On Wednesday, Tasmanian Premier Peter Gutwein made a pitch to have the Test moved to Hobart.
But Western Australian Cricket Association chief executive Christina Matthews claimed Mr Gutwein was wasting his time.
Matthews said the drop in COVID-19 case numbers in NSW was helping her organisation’s chances of Cricket Australia and the Western Australian government reaching an agreement to cross the closed border.
One likely plan includes a push to have quarantine reduced from two weeks to four or five days for the players arriving from the Sydney Ashes Test.
As the current schedule stands, there is only a four-day gap between the SCG and Perth Tests, meaning the match would either need to be pushed back one day to January 15 or be started under quarantine protocols.
Any agreement on conditions would also need the sign-off from both Australia and England’s playing group.
“There is talk around somewhere between the four and the seven days [quarantine], so that is an issue that is being dealt with,” Matthews said.
“We remain very positive.
“We know that things are moving in the right direction. What we don’t know is when the final details will be put to bed.
“We will wait as we have always done for our government to sign off on it.
Matthews said she was aware any move to minimise quarantine time could draw criticism, given the stance the Western Australian government had taken throughout the COVID-19 pandemic.
But she believed the government would be willing to do whatever possible to ensure the match was played at the 60,000-seat Perth Stadium.
“The Ashes Test match is a massive event. As big, if not bigger than the AFL grand final in terms of being on a worldwide scale,” Matthews said.

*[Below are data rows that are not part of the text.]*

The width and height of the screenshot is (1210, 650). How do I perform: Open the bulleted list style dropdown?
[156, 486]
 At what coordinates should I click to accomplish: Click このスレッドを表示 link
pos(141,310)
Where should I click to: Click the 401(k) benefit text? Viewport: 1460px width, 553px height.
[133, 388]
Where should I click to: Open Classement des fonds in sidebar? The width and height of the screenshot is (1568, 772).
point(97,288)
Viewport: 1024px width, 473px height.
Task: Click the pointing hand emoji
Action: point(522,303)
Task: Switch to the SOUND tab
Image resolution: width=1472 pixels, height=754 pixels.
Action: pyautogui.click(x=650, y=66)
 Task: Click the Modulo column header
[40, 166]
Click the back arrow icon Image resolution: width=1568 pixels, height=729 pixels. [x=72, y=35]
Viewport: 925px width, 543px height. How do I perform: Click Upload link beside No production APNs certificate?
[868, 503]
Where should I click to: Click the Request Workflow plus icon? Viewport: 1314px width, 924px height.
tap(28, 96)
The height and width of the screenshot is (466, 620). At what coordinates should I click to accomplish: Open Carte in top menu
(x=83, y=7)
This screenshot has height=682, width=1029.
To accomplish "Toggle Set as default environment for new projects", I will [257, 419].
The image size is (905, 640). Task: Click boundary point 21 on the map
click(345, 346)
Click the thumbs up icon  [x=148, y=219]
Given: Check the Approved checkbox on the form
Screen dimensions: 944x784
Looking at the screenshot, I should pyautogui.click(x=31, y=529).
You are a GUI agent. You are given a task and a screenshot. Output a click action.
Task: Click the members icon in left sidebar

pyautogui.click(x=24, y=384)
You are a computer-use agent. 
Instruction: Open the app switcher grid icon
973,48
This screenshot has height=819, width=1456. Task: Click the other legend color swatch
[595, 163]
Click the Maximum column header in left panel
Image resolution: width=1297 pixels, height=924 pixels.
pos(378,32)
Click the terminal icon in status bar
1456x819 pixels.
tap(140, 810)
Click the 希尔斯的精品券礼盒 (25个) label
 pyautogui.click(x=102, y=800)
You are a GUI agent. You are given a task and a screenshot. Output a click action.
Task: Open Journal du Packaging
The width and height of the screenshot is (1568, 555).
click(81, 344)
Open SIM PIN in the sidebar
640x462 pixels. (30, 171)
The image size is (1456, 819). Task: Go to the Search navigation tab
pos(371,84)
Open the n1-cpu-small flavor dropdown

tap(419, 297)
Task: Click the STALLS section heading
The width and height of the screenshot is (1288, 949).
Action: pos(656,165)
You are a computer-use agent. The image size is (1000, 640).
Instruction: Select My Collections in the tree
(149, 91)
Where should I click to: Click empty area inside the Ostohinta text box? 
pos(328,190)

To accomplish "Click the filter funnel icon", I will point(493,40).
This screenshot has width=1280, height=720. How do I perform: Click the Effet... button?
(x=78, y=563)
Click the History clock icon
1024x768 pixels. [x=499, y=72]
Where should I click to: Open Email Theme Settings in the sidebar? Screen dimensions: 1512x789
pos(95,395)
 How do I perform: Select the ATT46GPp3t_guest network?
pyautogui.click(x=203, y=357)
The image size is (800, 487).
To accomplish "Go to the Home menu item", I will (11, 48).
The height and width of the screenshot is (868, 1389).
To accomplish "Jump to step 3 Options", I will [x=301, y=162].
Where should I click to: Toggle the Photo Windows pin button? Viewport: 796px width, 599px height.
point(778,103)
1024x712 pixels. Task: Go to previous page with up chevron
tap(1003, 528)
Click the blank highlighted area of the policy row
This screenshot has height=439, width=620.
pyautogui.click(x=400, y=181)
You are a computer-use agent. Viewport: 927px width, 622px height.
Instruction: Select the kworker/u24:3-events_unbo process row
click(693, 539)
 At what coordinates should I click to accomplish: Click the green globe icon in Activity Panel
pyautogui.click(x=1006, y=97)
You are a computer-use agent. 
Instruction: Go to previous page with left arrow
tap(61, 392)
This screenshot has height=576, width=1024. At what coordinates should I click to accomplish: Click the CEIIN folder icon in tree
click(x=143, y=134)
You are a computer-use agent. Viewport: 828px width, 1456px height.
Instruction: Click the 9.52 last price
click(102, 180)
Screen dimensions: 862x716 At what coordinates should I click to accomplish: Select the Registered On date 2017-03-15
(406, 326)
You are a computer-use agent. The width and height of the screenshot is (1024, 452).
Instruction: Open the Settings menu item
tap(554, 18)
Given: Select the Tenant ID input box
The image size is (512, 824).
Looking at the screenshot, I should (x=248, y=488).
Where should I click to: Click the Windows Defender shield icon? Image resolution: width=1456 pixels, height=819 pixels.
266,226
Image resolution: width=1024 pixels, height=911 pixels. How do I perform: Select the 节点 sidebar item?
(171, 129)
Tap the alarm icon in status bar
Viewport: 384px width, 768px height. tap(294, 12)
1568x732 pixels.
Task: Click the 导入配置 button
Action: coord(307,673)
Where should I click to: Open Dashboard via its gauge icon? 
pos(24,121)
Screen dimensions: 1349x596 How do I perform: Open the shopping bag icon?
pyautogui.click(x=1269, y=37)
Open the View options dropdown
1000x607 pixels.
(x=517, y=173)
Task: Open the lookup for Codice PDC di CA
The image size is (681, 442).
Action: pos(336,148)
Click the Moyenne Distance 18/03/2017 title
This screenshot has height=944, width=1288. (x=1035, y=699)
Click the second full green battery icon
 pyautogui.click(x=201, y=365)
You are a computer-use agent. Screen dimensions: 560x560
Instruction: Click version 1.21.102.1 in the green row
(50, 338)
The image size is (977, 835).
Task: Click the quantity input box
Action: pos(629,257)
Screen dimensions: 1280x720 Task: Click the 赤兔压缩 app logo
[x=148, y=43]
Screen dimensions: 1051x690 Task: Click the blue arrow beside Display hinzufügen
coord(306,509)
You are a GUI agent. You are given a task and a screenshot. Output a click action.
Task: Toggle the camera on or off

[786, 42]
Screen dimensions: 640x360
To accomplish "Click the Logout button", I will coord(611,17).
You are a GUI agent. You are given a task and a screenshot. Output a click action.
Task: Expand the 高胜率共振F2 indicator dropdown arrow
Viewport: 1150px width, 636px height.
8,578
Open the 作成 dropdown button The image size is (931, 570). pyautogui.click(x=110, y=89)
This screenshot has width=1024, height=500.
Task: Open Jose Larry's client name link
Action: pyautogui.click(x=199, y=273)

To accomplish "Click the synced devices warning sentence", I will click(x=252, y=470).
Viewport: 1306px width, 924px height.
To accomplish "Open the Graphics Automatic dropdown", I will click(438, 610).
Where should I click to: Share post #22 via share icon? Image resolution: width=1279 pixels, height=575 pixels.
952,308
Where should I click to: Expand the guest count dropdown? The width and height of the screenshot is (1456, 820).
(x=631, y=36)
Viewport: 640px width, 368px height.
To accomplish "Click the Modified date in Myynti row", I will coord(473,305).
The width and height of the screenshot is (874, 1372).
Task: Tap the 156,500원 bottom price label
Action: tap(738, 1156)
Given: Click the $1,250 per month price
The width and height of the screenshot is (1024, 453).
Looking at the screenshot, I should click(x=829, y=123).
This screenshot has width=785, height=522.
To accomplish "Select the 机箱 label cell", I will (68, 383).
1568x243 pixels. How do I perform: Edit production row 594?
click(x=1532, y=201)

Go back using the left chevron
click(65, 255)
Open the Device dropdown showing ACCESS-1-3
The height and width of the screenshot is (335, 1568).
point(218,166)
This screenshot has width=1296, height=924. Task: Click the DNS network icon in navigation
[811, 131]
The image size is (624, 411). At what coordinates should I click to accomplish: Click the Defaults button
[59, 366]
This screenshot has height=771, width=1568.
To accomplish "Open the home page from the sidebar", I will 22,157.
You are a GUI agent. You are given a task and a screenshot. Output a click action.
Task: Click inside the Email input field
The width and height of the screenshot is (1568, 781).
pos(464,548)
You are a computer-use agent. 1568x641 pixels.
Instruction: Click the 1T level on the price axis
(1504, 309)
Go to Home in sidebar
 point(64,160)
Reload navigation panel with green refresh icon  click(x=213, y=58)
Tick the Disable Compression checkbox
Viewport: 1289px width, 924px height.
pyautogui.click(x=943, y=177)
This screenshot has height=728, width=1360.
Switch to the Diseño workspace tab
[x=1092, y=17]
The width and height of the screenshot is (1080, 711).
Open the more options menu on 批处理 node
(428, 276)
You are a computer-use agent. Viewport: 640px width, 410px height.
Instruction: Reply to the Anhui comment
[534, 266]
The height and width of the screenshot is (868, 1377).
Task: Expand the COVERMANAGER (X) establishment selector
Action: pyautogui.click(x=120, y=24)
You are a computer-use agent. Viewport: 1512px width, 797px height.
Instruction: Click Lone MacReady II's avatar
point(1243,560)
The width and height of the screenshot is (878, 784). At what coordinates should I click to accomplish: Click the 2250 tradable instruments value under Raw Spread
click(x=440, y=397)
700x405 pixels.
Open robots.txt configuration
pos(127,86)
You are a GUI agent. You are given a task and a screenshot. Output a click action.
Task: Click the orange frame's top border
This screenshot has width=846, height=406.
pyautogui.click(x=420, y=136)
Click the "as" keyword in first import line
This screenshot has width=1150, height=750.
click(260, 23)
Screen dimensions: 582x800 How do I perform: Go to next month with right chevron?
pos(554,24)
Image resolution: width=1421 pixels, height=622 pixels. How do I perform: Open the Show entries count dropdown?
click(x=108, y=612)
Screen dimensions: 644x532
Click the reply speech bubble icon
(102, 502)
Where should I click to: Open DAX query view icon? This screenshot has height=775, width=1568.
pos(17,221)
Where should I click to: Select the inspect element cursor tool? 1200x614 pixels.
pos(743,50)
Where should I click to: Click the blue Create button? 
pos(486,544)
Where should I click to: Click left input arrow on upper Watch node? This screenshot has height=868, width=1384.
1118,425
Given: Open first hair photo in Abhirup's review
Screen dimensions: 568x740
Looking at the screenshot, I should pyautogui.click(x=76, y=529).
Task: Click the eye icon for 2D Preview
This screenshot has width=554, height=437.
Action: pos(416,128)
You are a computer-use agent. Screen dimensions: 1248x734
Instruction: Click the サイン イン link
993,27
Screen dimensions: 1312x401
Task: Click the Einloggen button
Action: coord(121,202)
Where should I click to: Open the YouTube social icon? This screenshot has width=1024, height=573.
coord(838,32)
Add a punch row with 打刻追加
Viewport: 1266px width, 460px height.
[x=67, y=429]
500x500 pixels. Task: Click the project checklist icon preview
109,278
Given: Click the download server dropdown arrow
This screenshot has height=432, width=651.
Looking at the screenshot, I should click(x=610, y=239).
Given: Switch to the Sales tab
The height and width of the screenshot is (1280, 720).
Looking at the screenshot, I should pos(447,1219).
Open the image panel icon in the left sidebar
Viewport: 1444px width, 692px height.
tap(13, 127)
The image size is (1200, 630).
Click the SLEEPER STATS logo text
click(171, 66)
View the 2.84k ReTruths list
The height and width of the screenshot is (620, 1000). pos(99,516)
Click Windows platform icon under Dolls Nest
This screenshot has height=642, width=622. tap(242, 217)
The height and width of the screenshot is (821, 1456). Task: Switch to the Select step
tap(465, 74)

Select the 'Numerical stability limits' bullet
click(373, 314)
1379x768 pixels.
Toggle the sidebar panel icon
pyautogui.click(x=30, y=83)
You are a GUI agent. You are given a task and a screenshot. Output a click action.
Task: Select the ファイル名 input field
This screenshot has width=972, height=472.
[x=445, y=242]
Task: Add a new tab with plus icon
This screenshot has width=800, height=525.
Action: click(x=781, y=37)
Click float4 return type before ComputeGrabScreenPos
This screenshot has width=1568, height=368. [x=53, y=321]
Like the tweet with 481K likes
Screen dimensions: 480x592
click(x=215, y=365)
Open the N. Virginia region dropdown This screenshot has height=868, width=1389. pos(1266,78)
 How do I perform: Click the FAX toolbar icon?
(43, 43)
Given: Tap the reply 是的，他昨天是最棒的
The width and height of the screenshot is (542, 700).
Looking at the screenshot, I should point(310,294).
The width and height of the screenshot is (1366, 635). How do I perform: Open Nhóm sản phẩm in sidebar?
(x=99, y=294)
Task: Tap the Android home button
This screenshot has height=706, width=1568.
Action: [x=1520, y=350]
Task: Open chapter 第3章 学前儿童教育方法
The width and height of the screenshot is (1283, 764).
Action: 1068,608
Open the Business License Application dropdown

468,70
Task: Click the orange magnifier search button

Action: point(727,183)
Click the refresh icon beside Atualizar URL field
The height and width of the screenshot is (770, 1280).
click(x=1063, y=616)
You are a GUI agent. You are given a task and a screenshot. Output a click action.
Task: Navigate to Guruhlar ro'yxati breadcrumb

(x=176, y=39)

“I don’t think it’s something the government wants to lose easily. So they are working really hard to make it happen.
“There is always going to be someone who is unhappy with the arrangement and someone who has had an unfortunate experience with the [border] process.
“We’ll stick to what we’re doing and what we know, and hope that cricket fans get an opportunity to be part of the first-ever Ashes Test at Optus [Perth] Stadium.”